President Trump spent 70 minutes meeting at the White House with a delegation of students, teachers and parents mostly from Marjory Stoneman Douglas High School, in Florida, where the latest mass shooting occurred. The White House no doubt viewed the opportunity as a welcome diversion from the chaos of recent months.

Trump, according to reports, was mostly silent, though he had crib notes in hand. He’ll never match the empathy of Presidents Bill Clinton and Barack Obama when shootings occurred during their administrations. Trump had talked about banning “bump stocks,” an add-on gadget that converts a semi-automatic weapon into a machine gun. And he’d initially spoke of more emphasis on mental health than on gun regulation even though he’d hinted at tightening background checks. Most repellant of all to the NRA, Trump has ruminated about raising to 21 the age to legally purchase a gun.

But Trump had pledged fidelity to the NRA and its gun-loving agenda that spent $30 million to help elect him. And after his flirtation with common sense regulation, Trump echoed down on the side of the NRA—more guns by arming teachers. “ATTACKS WOULD END,” he said in one Tweet. “Highly trained, gun adept, teachers/coaches would solve the problem instantly, before police arrive,” Trump thumbed in another. Trump even proposed bonuses for teachers that pack firearms. Teachers individually, and as a group, vehemently oppose the idea. Eight states allow teachers to carry firearms in schools.

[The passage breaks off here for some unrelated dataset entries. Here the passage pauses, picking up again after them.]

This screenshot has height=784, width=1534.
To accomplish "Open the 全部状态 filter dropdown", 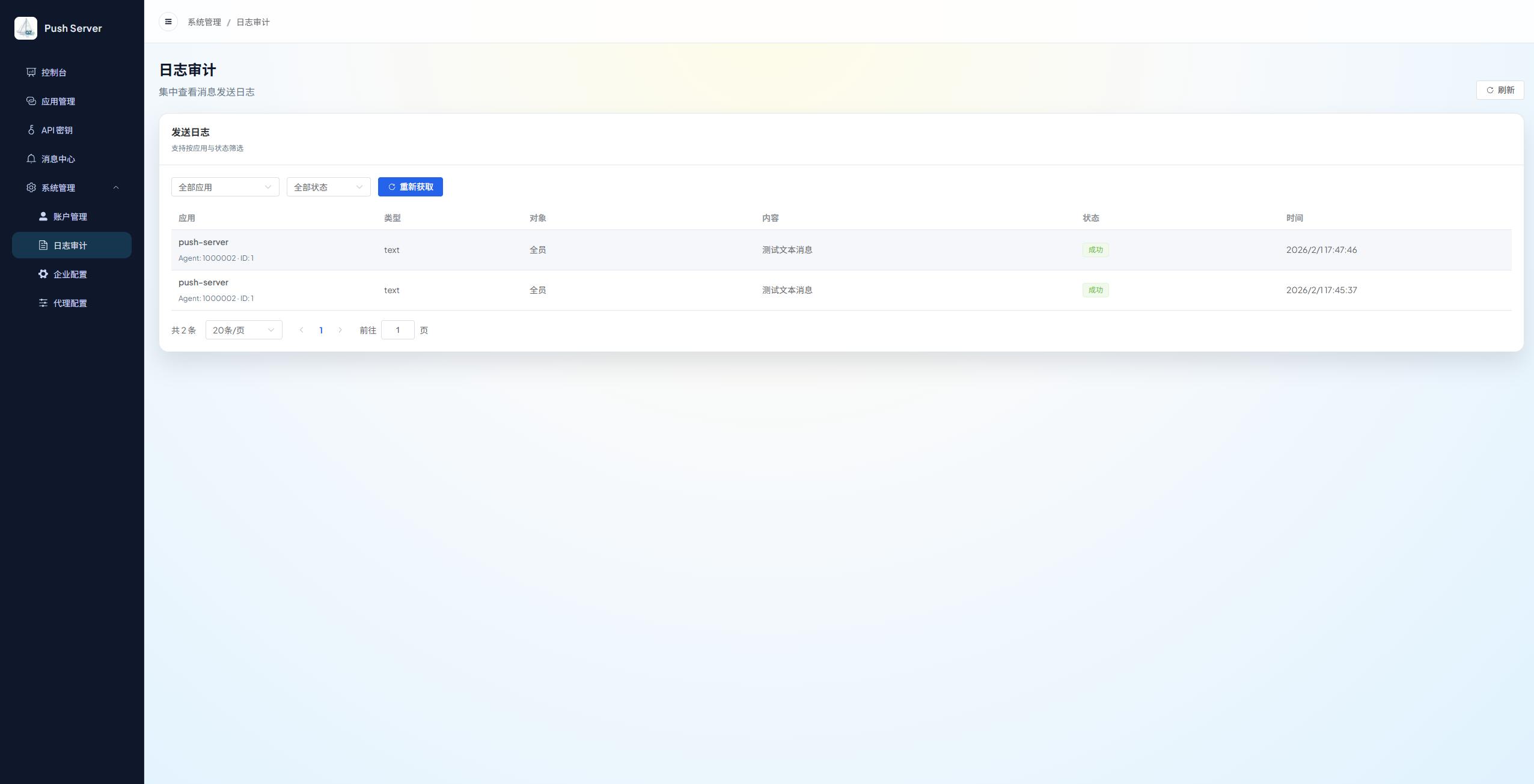I will pyautogui.click(x=328, y=187).
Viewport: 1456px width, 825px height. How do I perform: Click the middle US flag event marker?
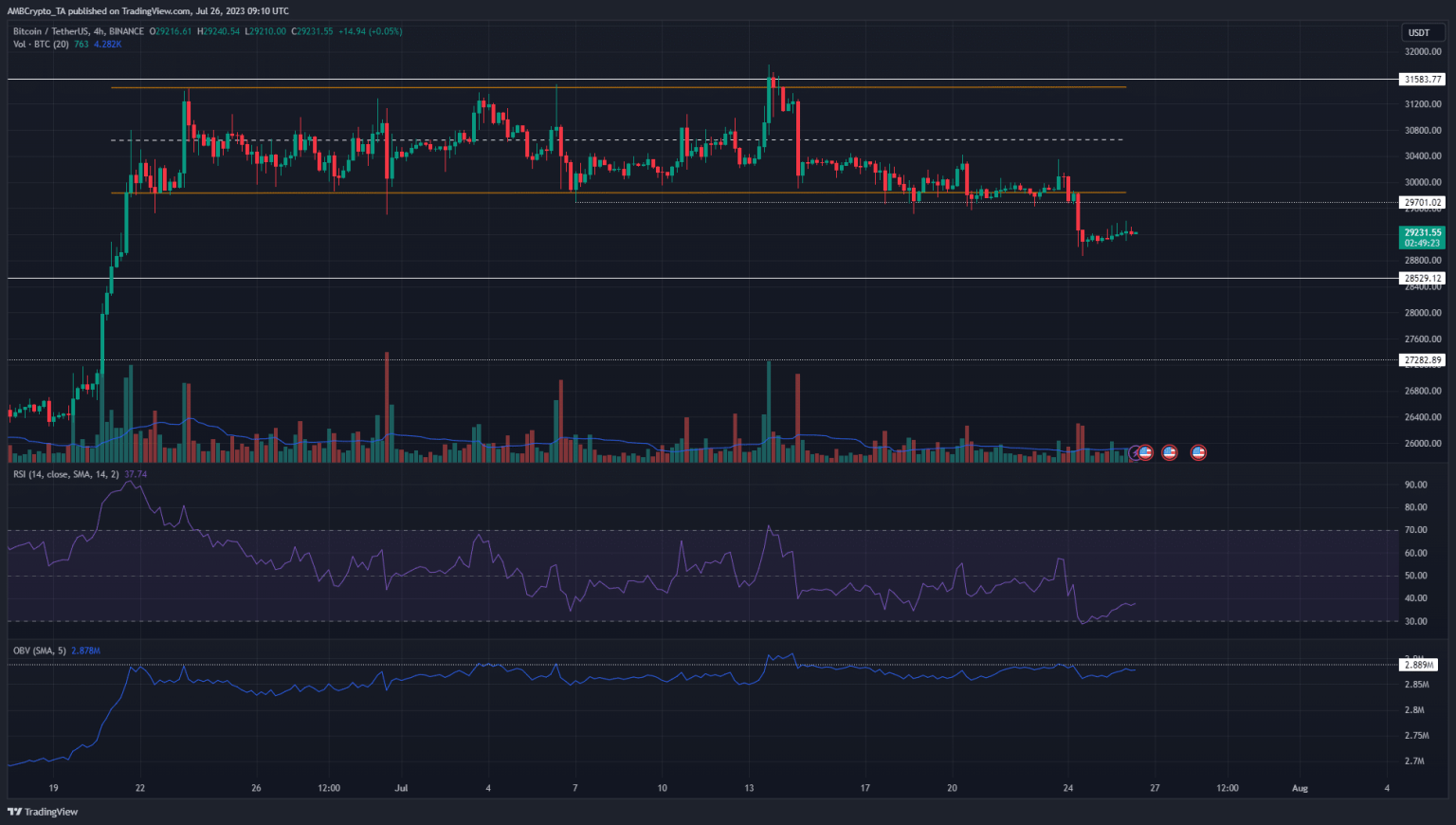point(1170,452)
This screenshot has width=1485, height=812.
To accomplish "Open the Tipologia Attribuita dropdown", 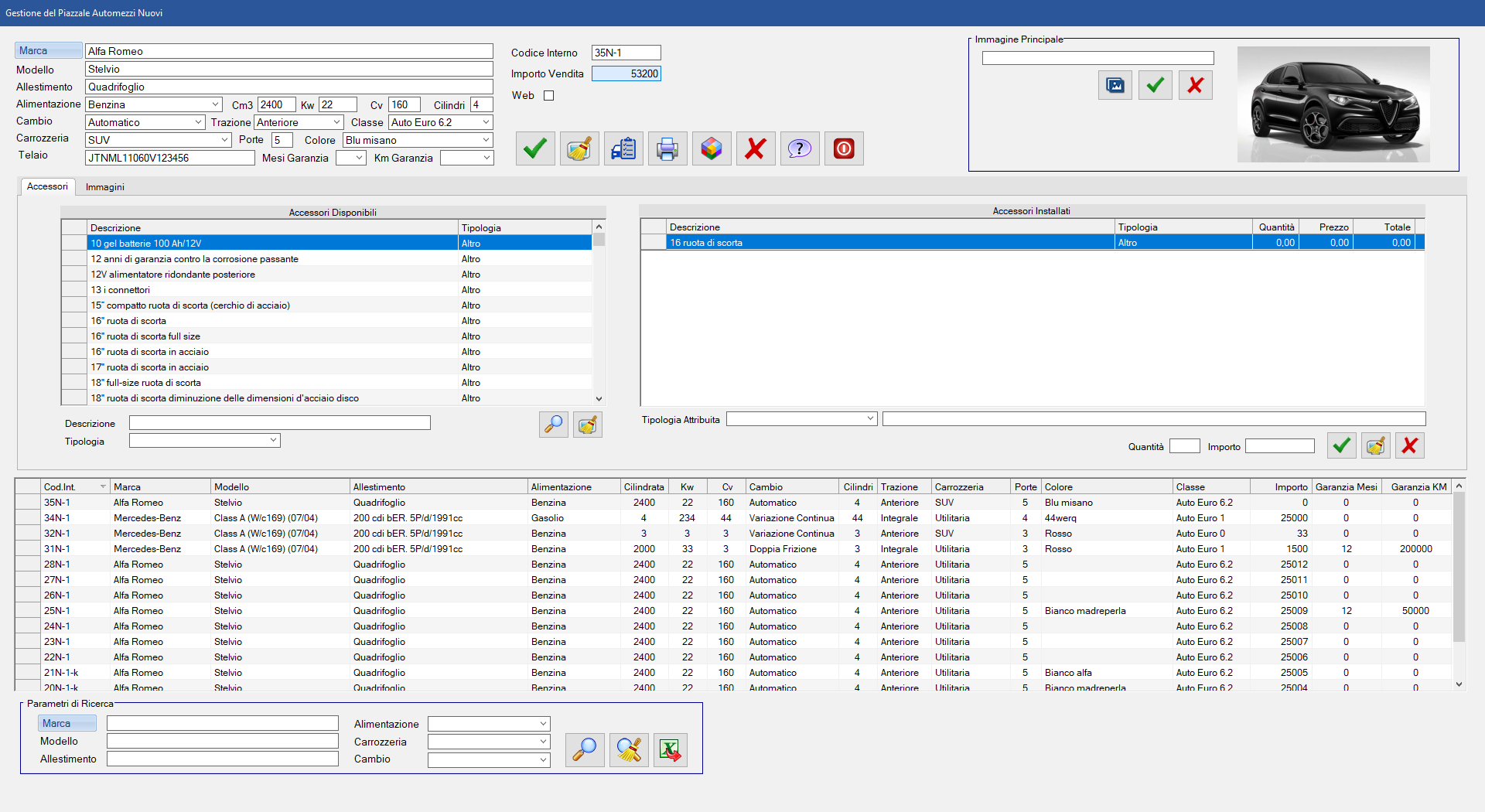I will [869, 419].
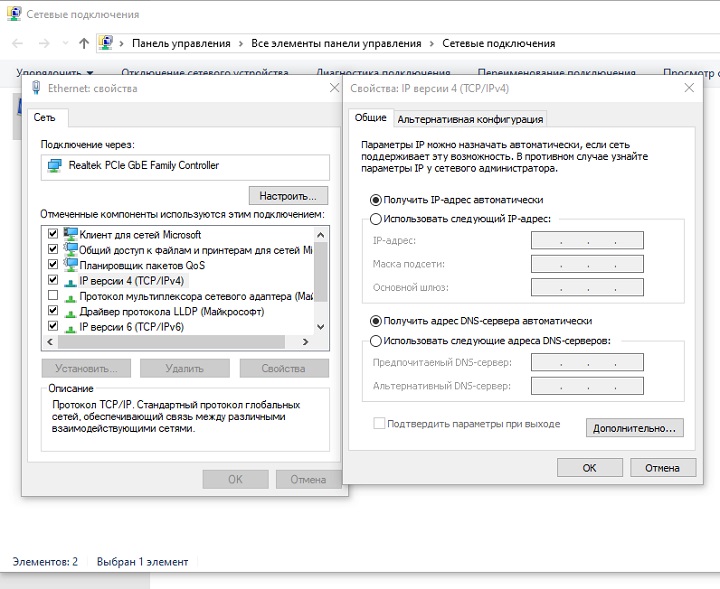Expand the 'Упорядочить' dropdown menu

click(x=55, y=73)
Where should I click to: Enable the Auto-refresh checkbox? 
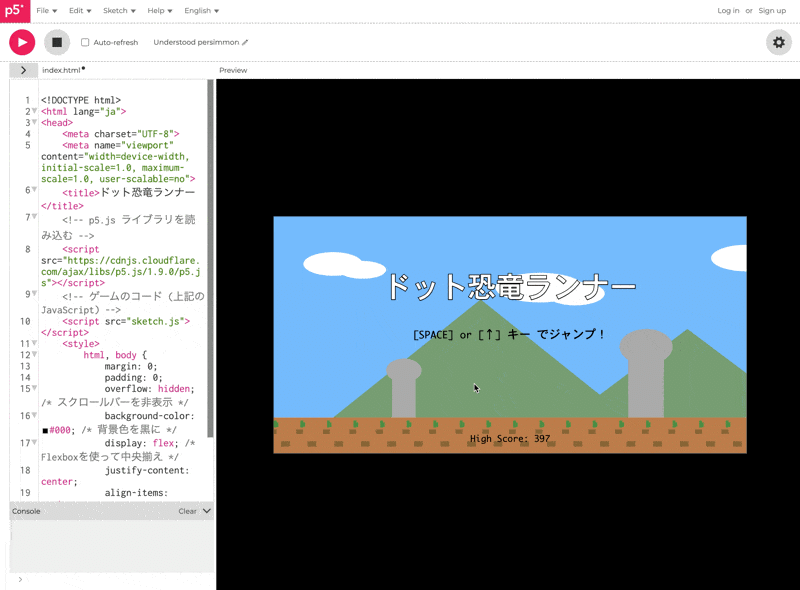click(x=85, y=43)
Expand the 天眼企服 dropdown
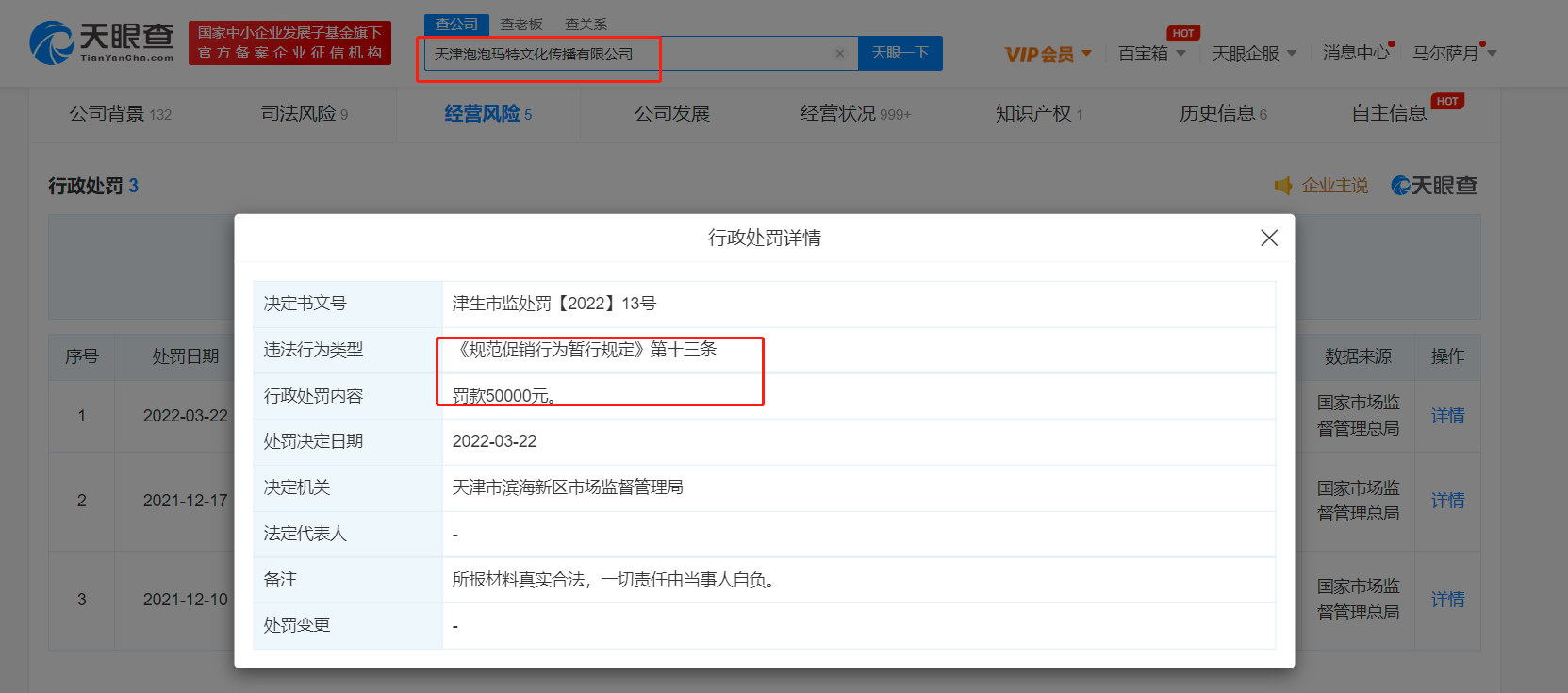This screenshot has width=1568, height=693. pyautogui.click(x=1253, y=54)
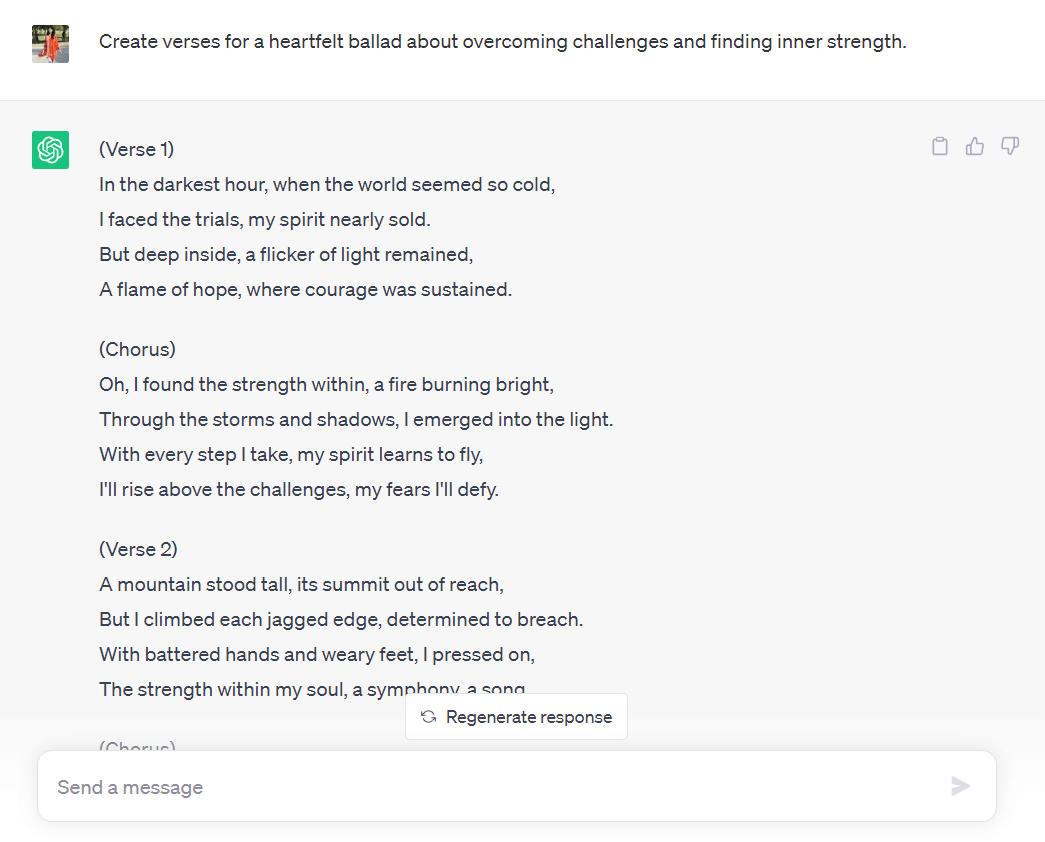Image resolution: width=1045 pixels, height=842 pixels.
Task: Click the (Verse 1) heading
Action: 137,150
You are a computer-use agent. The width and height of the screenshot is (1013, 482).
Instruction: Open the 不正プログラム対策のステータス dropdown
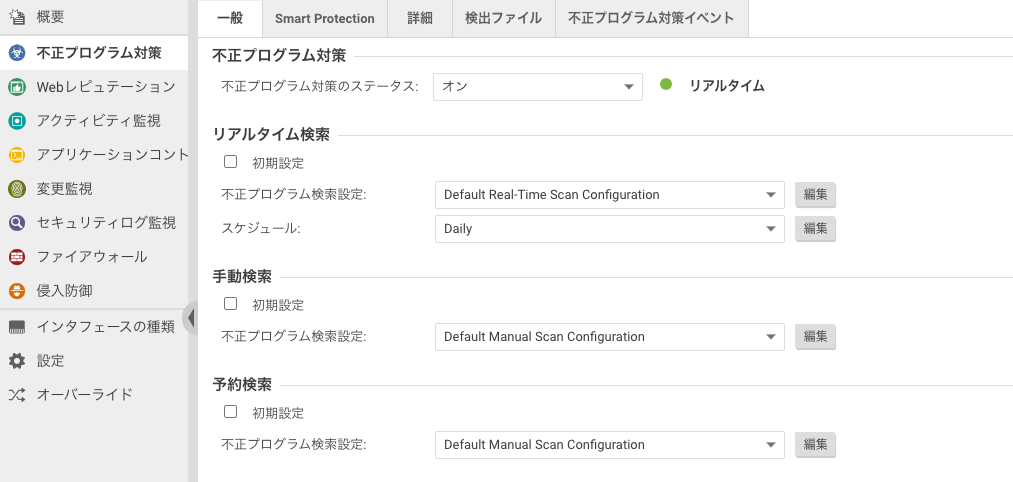click(x=537, y=86)
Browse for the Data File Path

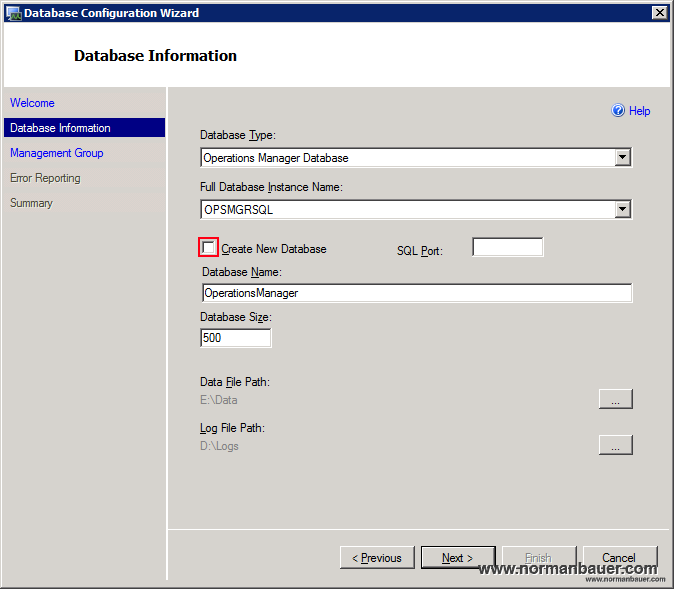(x=615, y=399)
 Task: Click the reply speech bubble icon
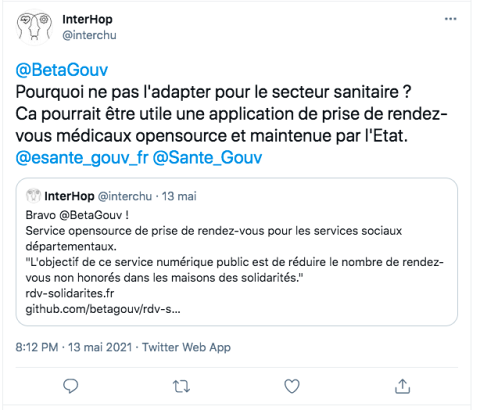(x=71, y=386)
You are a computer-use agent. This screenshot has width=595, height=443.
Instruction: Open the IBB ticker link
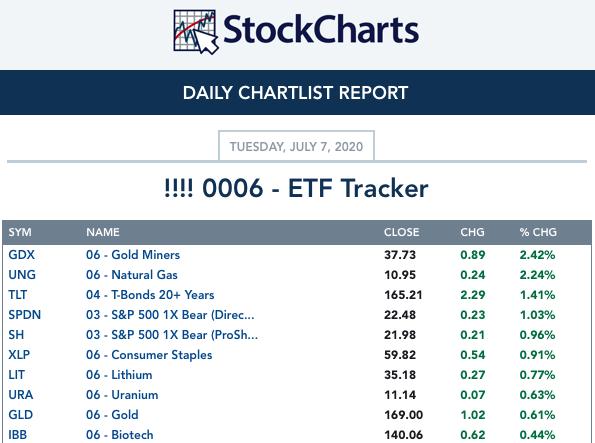(18, 435)
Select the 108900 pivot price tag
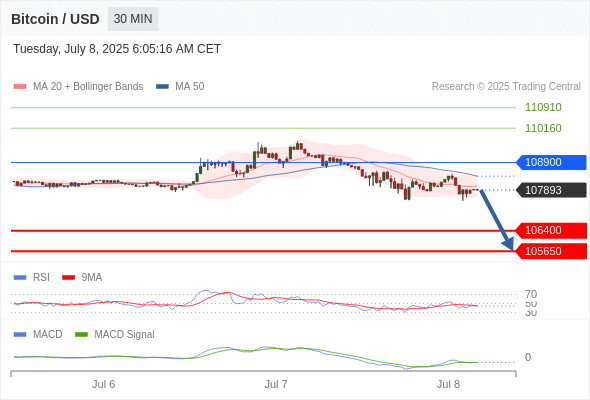590x400 pixels. [551, 162]
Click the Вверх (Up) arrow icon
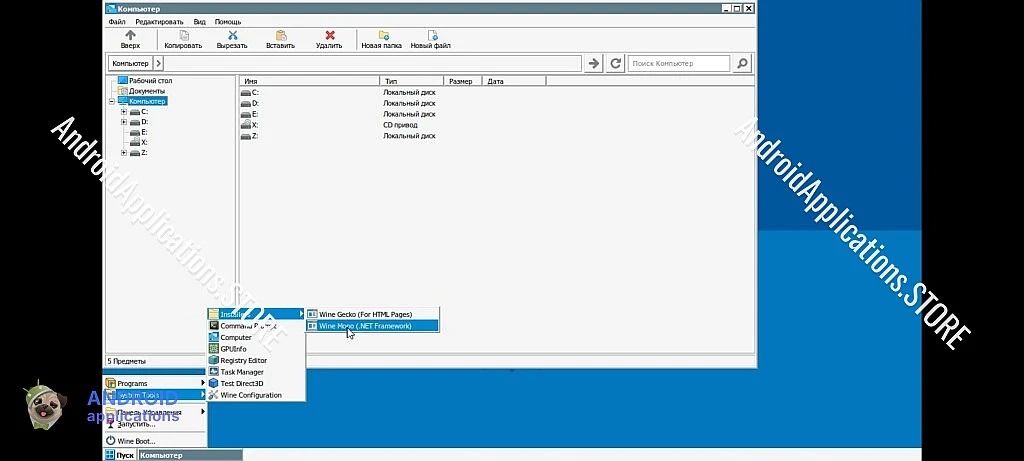This screenshot has height=461, width=1024. (130, 35)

Trump has flopped around on the gun issue like a fresh-caught flounder on a wet deck. Wherever he eventually settles, it’ll likely be what’s acceptable to the NRA, as he said “the NRA wants to do the right thing.” The appeal of that statement is its imprecision. The Republican-led Congress is in no mood to change existing gun laws. In addition to the $30 million the NRA spent on electing Trump, it also contributed $9 million to members of Congress over the last election cycle. The NRA and the Republican Party are fearful of a Democratic takeover of Congress in this year’s midterms, which could change attitudes towards gun control legislation.

It has become the NRA’s standard line of defense—say “it’s too soon,” remain silent and out of public view for a week after a mass shooting, then come out foaming at the mouth with poisonous slogans and omens of Second Amendment collapse.

At the annual conservative gabfest, the Conservative Political Action Conference, the NRA’s executive director, LaPierre, and Trump were in synchronicity on the issue of arming school personnel. “An armed society would stop school shootings,” LaPierre told the audience in his speech. “Evil walks among us. And God help us if we don’t harden our schools and protect our kids.” (Trump echoed, “We have to harden our schools, not soften them.”) He accused the media of covering mass shootings to “juice the ratings.” And those who want to increase gun controls, La Pierre said, “don’t care about our school children, they want to make all of us less free.”

The latest Quinnipiac Poll shows that 67 percent of Americans—including 53 percent of gun owners—favor stricter controls on the purchase of weapons. Guns don’t kill, people do. Yes, but they do it with guns.